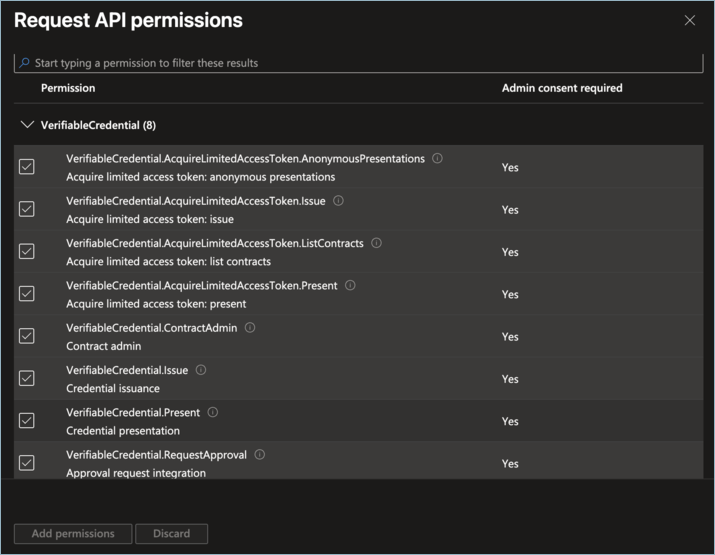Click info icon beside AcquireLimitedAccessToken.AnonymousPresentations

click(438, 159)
...
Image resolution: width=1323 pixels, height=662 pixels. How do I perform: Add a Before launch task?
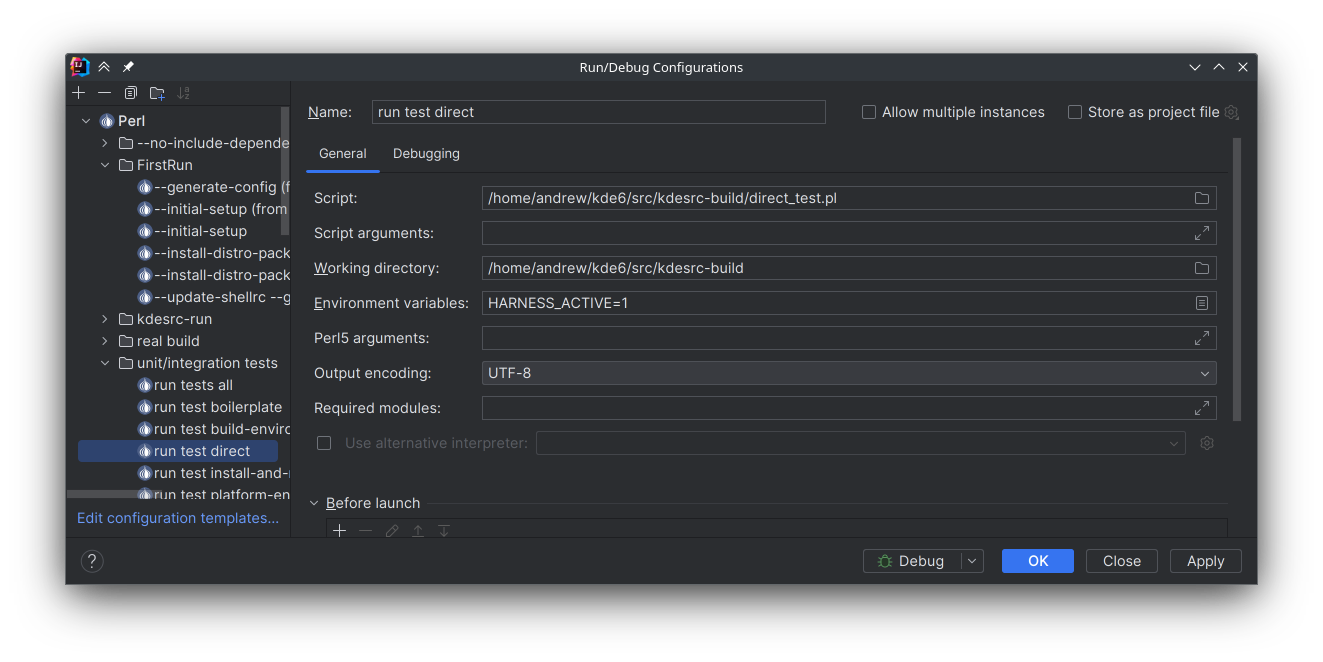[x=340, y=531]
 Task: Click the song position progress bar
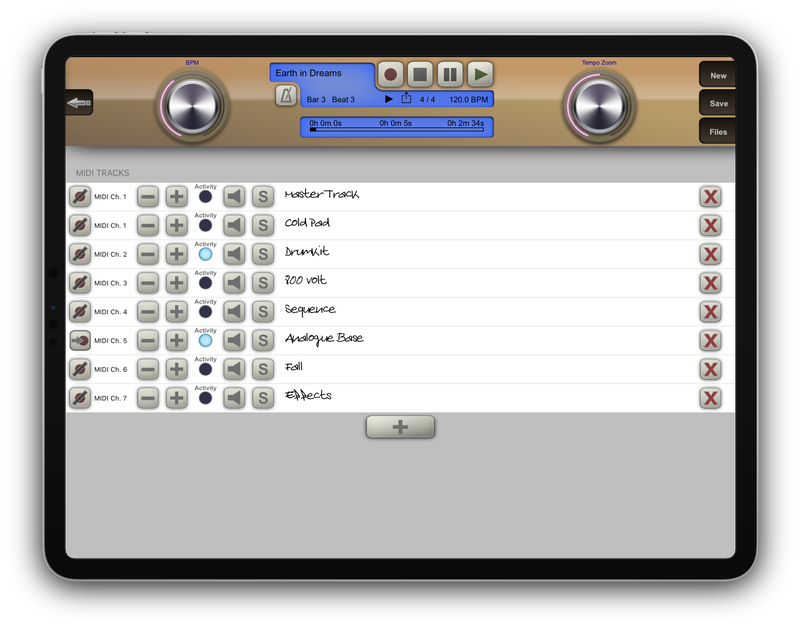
--
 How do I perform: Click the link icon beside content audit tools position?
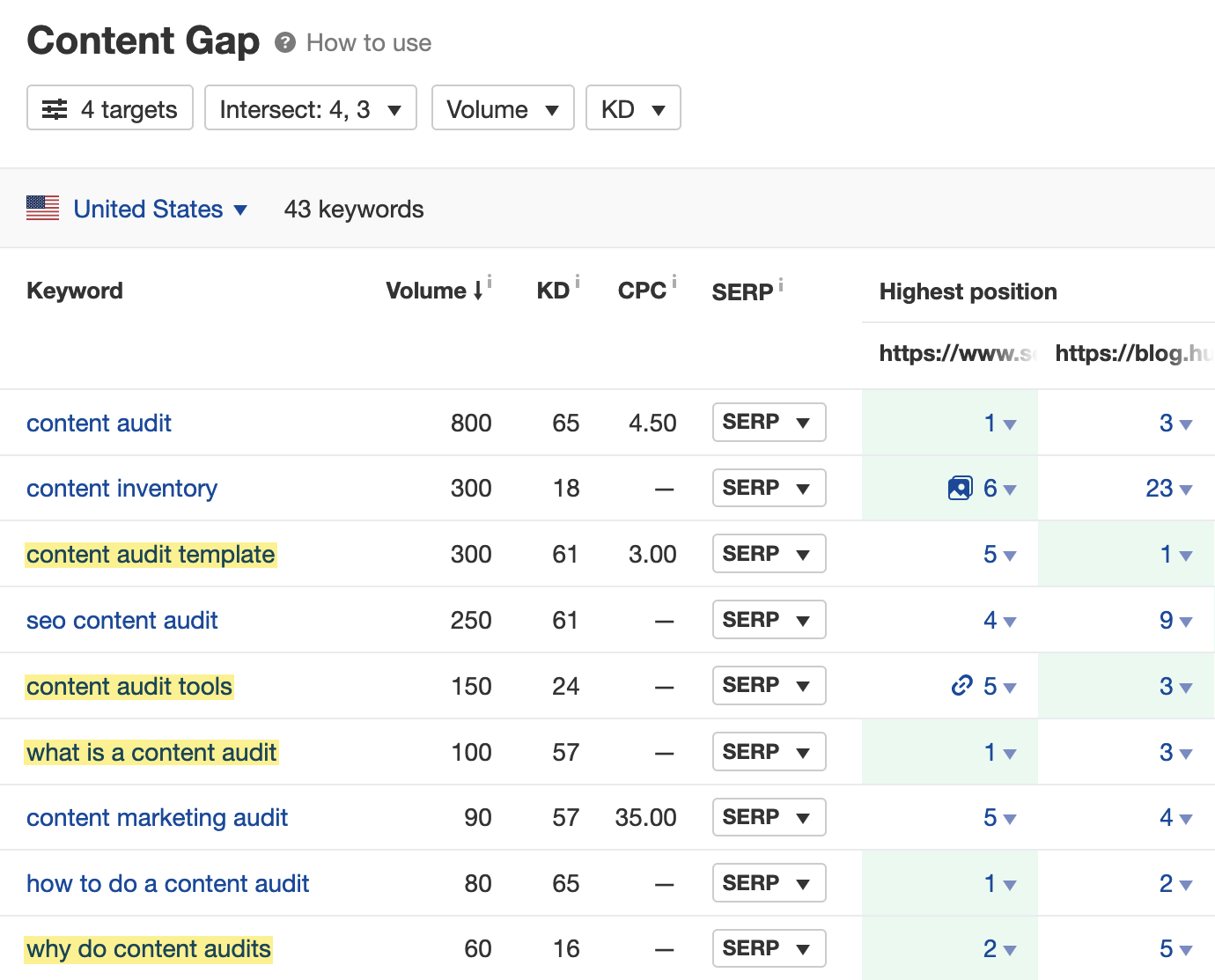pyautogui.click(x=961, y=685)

◆ **PROMPT**:
Would you copy out, exactly and with no pictures, only the lines above from the one that contains "Image resolution: width=1323" through the one that contains "Task: Click the song position progress bar"?

◆ **EXERCISE OUTPUT**:
Image resolution: width=1323 pixels, height=662 pixels. How do I perform: Add a Before launch task?
[x=340, y=531]
 Task: Click the song position progress bar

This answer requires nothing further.